Drug repurposing is the process of discovering new uses for existing drugs. The process is becoming increasingly important in drug development as success rates for new drugs in clinical trials decrease and costs increase. Initially identifying candidate drug-disease relationships is critical to drug repurposing.
Using a type of genetic study called a phenome-wide association study, researchers identified thousands of potential disease and drug relationships. This could serve as an early clue when looking for drugs that may effectively treat diseases they are not currently prescribed for.
“This is a proof of principle study demonstrating phenome-wide association data may be rapidly applied to developing or repurposing existing drugs,” said Scott Hebbring, Ph.D., principal investigator and research scientist, Marshfield Clinic Research Foundation’s Center for Human Genetics. “Unlike other genetic-based approaches, a phenome-wide association study allows us to look at thousands of diseases at once, rather than just one disease at a time.”
A team of researchers, using the phenome-wide approach, identified more than 14,800 examples of where a drug might be used to treat an unrelated disease. They did this by cross-referencing drug-disease pairs identified by phenome-wide data with existing medical literature to find examples where a disease and drug were mentioned in the same article.
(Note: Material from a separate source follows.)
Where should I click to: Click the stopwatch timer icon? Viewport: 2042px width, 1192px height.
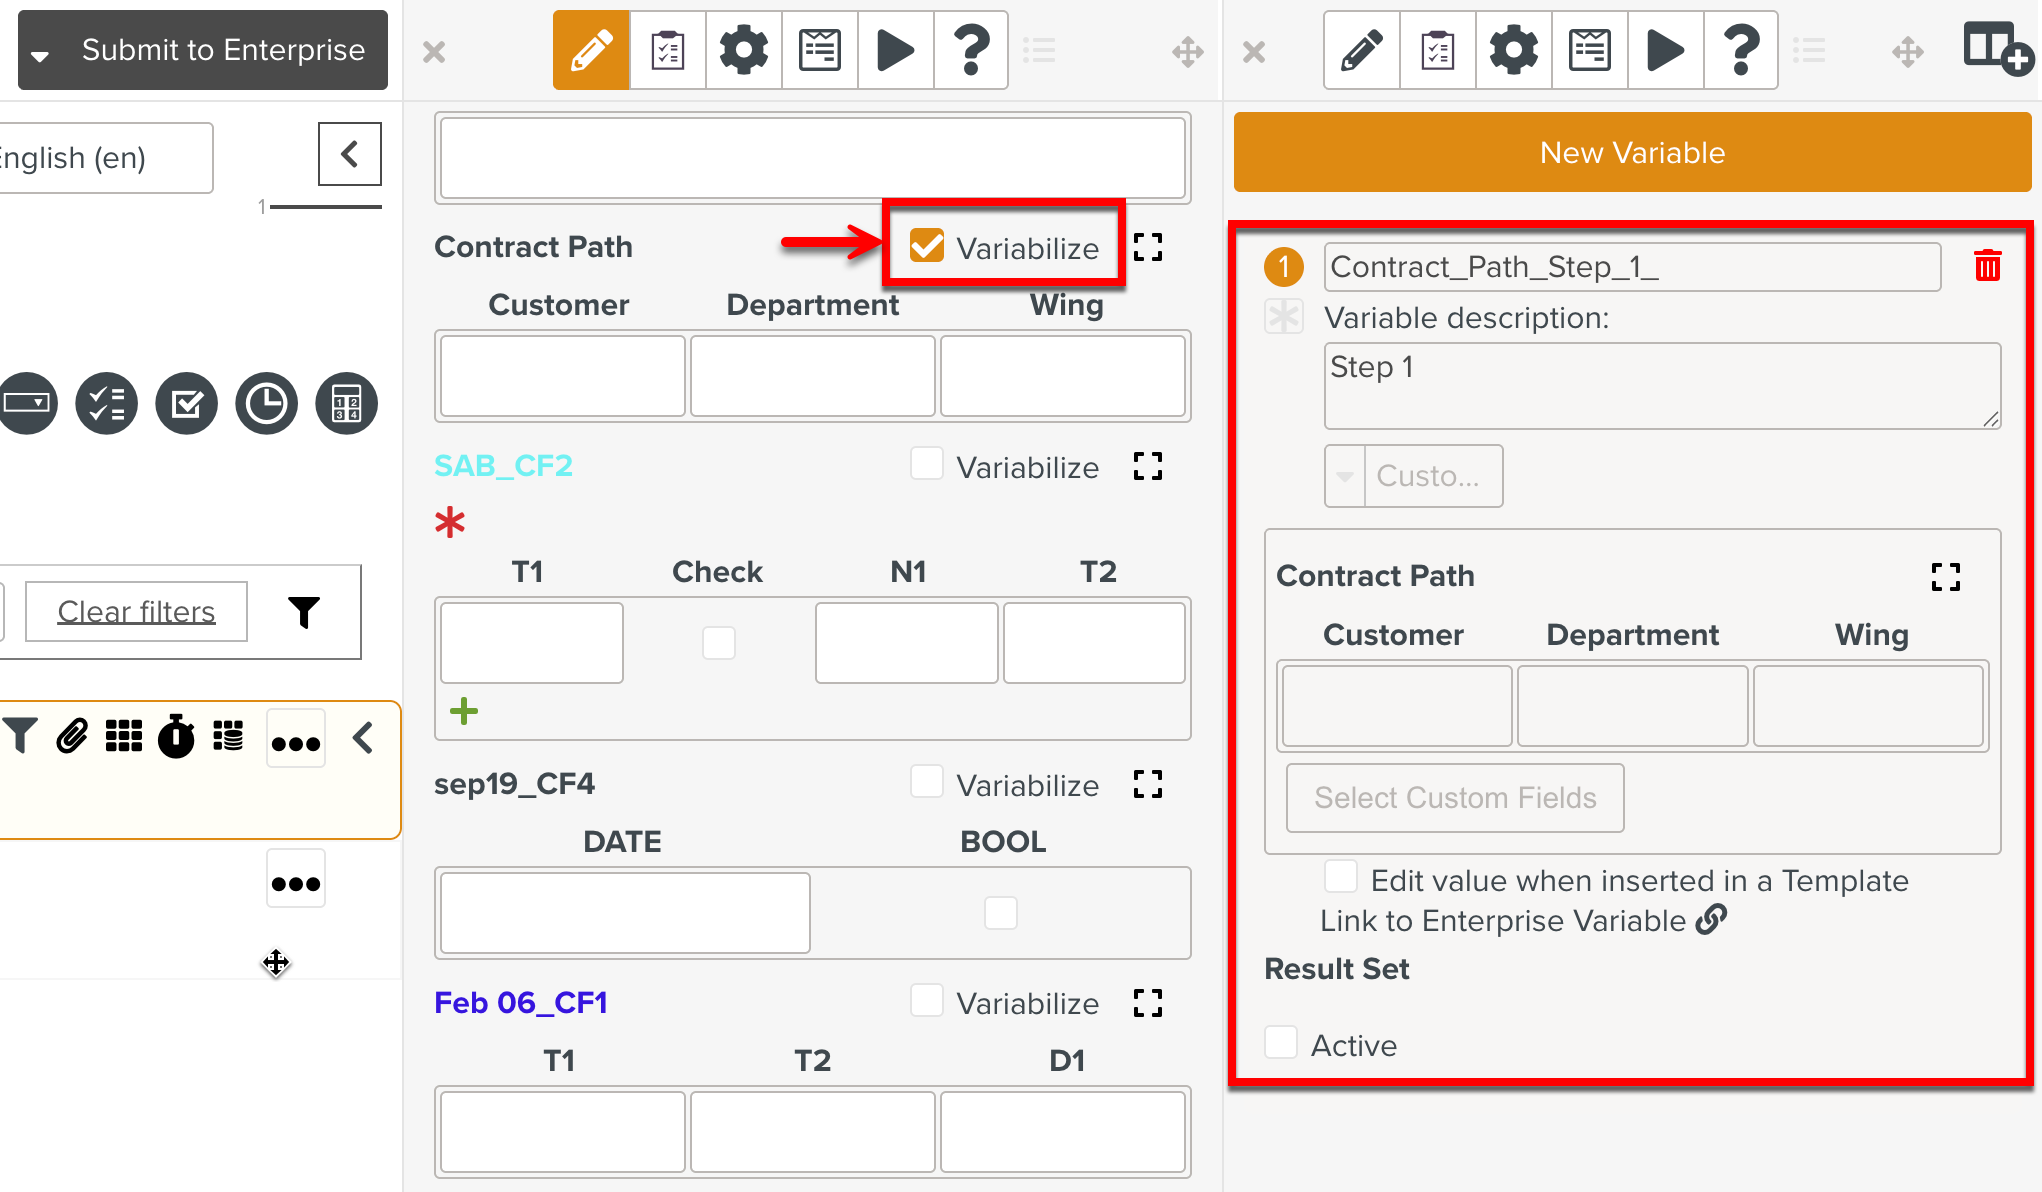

“While we didn’t provide context for these relationships, we hope these novel findings offer researchers clues that allow them to prioritize which potential relationships to study first,” Hebbring said. “That, in turn, could help us more quickly find new uses for current drugs.”
They also found more than 38,000 novel drug-disease relationships not yet studied, according to the medical literature. These results suggest phenome-wide association study data may bring to light many additional diseases that may be treated with already developed drugs.